Sin embargo, a pesar de haberse sacudido a Ceaucescu y lo que él representaba, Rumanía no acaba de levantar cabeza.Tiene una democracia y ha ingresado en la Unión Europea, cosas que hace poco más de veinte años eran impensables, pero su estancamiento, alimentado por la corrupción, ha provocado un éxodo masivo de rumanos buscando mejor futuro en otros lugares, entre ellos España. A pesar de las ayudas económicas de la Unión Europea el país no acaba de despegar, siendo por tanto la raíz del problema algo más profundo que la simple economía. Es un lastre que tiene que ver con el alma de un pueblo.
Y es que es posible que una nación pueda desembarazarse de un dirigente político y, con todo, continuar atrapada en la impronta que ha dejado su paso por el poder.Ceaucescu ya no está, pero la losa del funesto legado que su ideología sembró pesa sobremanera todavía sobre la nación. Aunque la revolución que lo derribó fue popular y por lo tanto, se supone, que era radical, sin embargo, no lo fue tanto como para desarraigar una herencia nefasta que caló más allá de lo que se podría imaginar. Es decir, el “anticristo” murió, pero las secuelas de su obra siguen vigentes.
Creo que el caso de Rumanía puede servir de ejemplo para ilustrar cómo las consecuencias de las políticas ideológicas que en determinados campos pueda implantar un gobernante son más difíciles de erradicar que al gobernante mismo.
Malos pasos dados en una determinada dirección pueden sobrevivir colectivamente al gobernante que los impulsó.
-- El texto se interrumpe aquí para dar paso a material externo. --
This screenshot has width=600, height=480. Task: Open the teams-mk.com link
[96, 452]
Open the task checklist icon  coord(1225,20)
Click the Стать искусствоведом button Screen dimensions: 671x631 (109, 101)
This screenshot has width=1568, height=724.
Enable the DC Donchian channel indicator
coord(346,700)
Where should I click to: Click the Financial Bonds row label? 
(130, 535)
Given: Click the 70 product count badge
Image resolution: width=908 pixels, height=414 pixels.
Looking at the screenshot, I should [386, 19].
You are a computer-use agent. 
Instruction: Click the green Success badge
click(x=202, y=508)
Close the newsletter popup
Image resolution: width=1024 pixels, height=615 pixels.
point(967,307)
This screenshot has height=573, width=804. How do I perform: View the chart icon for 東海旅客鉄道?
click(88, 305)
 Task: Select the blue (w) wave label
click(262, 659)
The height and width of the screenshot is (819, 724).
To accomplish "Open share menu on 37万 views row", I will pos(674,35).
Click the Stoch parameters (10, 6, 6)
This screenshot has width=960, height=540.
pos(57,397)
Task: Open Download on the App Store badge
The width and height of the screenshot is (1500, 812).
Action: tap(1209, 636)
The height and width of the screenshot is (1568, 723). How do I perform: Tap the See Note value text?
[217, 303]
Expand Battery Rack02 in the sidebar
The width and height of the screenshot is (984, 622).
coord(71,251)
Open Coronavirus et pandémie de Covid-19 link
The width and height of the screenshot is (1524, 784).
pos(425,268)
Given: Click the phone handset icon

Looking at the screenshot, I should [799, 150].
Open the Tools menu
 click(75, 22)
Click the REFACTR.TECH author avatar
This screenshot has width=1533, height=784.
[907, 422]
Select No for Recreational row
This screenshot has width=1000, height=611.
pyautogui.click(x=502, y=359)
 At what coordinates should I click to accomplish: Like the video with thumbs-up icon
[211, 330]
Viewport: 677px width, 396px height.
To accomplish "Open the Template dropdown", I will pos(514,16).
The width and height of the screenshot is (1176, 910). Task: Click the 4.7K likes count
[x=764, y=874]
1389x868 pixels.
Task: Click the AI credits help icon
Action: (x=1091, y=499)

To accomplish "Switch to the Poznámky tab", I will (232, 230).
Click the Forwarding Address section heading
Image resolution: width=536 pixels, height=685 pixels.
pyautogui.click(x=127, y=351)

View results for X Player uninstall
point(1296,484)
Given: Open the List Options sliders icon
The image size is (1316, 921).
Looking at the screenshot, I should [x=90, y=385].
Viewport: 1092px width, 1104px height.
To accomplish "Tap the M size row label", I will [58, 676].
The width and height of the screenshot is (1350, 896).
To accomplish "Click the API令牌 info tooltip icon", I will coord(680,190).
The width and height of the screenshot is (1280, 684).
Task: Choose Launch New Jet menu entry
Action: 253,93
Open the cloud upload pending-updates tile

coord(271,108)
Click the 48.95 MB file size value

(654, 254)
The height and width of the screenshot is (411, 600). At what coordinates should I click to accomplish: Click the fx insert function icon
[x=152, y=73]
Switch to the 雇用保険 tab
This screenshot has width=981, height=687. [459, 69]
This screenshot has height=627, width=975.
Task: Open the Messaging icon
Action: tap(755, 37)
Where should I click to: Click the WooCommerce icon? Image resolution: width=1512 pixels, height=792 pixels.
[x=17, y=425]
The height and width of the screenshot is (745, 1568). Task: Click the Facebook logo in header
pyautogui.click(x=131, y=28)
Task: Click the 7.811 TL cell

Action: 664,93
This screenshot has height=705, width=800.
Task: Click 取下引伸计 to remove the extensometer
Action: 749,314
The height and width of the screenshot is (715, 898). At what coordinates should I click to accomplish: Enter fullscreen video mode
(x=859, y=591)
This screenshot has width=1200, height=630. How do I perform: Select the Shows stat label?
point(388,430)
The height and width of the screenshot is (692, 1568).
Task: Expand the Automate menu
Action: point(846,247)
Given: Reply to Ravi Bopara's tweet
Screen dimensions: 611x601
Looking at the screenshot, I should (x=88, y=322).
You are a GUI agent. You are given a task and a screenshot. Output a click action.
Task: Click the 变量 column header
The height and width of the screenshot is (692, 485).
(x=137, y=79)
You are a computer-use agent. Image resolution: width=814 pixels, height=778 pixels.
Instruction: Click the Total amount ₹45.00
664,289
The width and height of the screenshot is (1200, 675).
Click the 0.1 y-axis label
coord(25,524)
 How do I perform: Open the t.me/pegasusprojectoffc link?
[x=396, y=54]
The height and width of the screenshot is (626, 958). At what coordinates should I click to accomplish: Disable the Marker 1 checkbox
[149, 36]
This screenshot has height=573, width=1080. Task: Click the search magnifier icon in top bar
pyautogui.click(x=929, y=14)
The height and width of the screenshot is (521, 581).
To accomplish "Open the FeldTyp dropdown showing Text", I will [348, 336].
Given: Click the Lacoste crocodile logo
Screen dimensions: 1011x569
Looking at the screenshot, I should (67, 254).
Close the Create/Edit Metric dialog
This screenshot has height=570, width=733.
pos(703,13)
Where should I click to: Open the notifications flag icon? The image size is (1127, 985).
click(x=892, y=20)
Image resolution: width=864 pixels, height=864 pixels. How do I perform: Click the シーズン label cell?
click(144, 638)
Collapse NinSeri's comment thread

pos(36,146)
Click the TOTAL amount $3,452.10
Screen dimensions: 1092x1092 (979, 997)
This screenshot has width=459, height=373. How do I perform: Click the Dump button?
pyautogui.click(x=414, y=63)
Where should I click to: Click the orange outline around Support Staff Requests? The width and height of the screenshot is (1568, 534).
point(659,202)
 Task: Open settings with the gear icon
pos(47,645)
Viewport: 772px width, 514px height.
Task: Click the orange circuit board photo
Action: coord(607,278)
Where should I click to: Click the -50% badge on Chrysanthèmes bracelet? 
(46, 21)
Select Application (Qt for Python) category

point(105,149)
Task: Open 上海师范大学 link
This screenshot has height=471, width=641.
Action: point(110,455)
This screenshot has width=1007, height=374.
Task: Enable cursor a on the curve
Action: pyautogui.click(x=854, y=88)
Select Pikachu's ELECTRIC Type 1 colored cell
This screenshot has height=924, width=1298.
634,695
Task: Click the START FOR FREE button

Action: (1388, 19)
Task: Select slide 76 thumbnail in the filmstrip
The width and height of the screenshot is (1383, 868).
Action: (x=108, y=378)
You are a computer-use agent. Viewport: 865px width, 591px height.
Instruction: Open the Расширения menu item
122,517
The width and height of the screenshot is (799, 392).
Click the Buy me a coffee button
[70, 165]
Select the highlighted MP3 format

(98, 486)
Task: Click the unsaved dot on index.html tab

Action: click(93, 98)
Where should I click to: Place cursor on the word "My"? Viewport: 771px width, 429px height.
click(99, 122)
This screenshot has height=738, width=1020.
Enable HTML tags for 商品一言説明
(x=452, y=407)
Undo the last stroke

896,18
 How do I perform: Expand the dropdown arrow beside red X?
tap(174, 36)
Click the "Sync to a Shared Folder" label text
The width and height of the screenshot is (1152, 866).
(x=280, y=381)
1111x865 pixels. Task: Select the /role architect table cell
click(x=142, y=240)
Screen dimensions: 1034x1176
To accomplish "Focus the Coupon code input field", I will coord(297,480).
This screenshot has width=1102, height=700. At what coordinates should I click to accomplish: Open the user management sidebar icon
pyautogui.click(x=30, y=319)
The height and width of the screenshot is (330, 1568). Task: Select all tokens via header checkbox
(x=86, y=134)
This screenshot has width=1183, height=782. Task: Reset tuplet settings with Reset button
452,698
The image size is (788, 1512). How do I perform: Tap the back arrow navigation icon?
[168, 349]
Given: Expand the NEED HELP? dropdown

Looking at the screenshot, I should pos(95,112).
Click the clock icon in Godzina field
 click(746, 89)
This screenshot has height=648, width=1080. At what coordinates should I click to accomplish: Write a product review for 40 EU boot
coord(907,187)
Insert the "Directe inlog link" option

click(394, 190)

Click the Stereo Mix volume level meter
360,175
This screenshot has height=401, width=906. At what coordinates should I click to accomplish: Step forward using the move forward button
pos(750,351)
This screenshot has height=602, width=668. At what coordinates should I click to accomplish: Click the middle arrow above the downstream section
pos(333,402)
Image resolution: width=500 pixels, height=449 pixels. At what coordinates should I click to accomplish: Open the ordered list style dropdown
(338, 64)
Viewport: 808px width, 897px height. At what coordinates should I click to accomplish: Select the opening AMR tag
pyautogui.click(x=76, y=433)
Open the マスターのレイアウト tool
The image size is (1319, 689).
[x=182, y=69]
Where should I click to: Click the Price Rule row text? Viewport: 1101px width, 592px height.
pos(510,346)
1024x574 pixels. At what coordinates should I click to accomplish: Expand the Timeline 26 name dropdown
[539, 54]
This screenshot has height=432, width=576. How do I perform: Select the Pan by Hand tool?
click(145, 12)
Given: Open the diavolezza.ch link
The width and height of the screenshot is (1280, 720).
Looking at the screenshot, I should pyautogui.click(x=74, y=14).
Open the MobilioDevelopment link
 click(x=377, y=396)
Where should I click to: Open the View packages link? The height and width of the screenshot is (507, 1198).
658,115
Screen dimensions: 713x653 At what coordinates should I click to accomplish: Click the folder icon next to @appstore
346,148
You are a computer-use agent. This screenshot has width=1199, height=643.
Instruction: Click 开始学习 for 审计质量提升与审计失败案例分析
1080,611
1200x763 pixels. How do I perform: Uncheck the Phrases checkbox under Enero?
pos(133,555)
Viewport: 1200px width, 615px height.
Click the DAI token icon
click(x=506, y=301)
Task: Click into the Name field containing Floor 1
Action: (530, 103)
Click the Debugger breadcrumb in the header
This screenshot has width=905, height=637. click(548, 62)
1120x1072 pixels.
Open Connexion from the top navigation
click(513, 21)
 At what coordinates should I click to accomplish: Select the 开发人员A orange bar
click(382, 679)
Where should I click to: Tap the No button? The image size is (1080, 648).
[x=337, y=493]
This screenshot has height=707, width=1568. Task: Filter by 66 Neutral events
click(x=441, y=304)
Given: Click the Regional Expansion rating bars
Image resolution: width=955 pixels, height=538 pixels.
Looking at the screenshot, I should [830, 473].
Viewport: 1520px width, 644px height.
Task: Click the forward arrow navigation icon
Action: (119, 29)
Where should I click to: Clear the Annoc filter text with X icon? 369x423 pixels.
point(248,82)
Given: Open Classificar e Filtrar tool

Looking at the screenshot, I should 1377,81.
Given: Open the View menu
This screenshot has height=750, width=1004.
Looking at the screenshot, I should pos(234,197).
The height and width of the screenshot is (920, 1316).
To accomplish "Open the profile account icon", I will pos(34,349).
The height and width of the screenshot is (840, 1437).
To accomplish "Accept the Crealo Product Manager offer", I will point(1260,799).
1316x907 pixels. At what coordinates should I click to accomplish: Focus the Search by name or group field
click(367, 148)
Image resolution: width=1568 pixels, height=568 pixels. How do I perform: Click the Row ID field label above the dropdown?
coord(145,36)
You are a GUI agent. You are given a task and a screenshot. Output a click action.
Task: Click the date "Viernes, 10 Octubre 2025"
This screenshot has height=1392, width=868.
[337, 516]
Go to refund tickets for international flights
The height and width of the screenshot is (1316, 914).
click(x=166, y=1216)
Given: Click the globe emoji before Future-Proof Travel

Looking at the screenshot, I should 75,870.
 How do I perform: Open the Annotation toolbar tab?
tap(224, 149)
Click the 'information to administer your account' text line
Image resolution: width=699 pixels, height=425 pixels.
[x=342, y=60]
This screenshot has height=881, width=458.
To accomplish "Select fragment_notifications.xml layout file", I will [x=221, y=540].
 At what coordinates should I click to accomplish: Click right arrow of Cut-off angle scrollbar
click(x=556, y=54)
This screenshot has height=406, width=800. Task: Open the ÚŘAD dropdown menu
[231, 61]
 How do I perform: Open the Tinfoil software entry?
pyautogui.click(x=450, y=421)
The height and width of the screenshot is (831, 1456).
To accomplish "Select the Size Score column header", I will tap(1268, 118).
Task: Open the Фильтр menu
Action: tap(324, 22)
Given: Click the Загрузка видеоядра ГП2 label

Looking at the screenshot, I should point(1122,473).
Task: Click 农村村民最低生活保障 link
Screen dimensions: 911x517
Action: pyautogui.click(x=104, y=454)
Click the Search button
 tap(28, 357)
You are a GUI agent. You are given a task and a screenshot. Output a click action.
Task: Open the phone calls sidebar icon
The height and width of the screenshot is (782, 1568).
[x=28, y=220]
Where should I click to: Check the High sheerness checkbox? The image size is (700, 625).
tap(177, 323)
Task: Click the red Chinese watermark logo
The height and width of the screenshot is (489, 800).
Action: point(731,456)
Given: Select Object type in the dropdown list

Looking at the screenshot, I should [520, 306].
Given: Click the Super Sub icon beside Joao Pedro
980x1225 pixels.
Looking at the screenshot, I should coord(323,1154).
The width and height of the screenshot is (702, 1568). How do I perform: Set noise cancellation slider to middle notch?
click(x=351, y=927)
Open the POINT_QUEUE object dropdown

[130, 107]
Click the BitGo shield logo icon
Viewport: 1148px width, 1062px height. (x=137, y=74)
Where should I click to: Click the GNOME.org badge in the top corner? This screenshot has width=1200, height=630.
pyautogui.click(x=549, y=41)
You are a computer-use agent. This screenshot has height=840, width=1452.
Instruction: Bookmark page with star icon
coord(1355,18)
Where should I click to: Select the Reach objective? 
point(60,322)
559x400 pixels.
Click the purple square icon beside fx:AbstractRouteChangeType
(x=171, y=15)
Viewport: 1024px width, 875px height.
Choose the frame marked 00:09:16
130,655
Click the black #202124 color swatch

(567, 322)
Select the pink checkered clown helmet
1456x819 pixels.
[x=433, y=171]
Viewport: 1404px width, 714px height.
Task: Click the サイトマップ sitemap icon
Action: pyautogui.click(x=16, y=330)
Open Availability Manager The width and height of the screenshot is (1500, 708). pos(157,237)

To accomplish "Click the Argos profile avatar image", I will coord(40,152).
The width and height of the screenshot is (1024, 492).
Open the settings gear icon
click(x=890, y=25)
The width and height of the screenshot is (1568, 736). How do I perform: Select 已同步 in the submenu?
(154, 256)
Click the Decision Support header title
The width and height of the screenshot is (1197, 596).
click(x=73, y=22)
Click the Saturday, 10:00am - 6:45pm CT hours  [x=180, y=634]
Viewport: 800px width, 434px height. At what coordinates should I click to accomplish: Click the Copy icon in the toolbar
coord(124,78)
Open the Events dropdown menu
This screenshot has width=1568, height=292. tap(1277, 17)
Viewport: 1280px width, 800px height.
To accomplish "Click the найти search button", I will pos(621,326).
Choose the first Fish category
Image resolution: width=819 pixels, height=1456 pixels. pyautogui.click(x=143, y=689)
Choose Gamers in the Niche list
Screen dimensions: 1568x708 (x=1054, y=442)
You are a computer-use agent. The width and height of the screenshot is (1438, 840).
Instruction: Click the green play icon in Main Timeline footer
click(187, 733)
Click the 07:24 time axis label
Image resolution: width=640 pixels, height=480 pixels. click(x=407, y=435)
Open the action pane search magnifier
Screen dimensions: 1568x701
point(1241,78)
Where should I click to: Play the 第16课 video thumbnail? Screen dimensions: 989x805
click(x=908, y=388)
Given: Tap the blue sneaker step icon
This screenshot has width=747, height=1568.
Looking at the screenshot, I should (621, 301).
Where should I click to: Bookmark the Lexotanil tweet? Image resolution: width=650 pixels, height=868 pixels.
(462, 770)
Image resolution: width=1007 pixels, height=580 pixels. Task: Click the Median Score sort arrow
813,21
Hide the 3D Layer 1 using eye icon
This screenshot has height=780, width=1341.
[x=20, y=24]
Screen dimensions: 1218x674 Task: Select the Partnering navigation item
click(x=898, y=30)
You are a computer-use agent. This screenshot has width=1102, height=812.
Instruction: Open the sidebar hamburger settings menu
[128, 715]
Me temo que ese pueda ser el caso de España y de otros países occidentales, en los que la corriente laica y secular anti-cristiana continuará haciendo estragos, aunque desaparezcan de la escena sus valedores más recientes y significativos.
Después de todo la asociación entre secularismo y progreso que se nos ha vendido ha logrado captar más mentes de lo que se pueda pensar. Aunque en realidad esa asociación es un engaño, ya que este tipo de secularismo no es de progreso sino de regreso. De regreso al paganismo que existía hace dos mil años. Y el peligro de lo regresivo es que puede ser fatalmente reaccionario.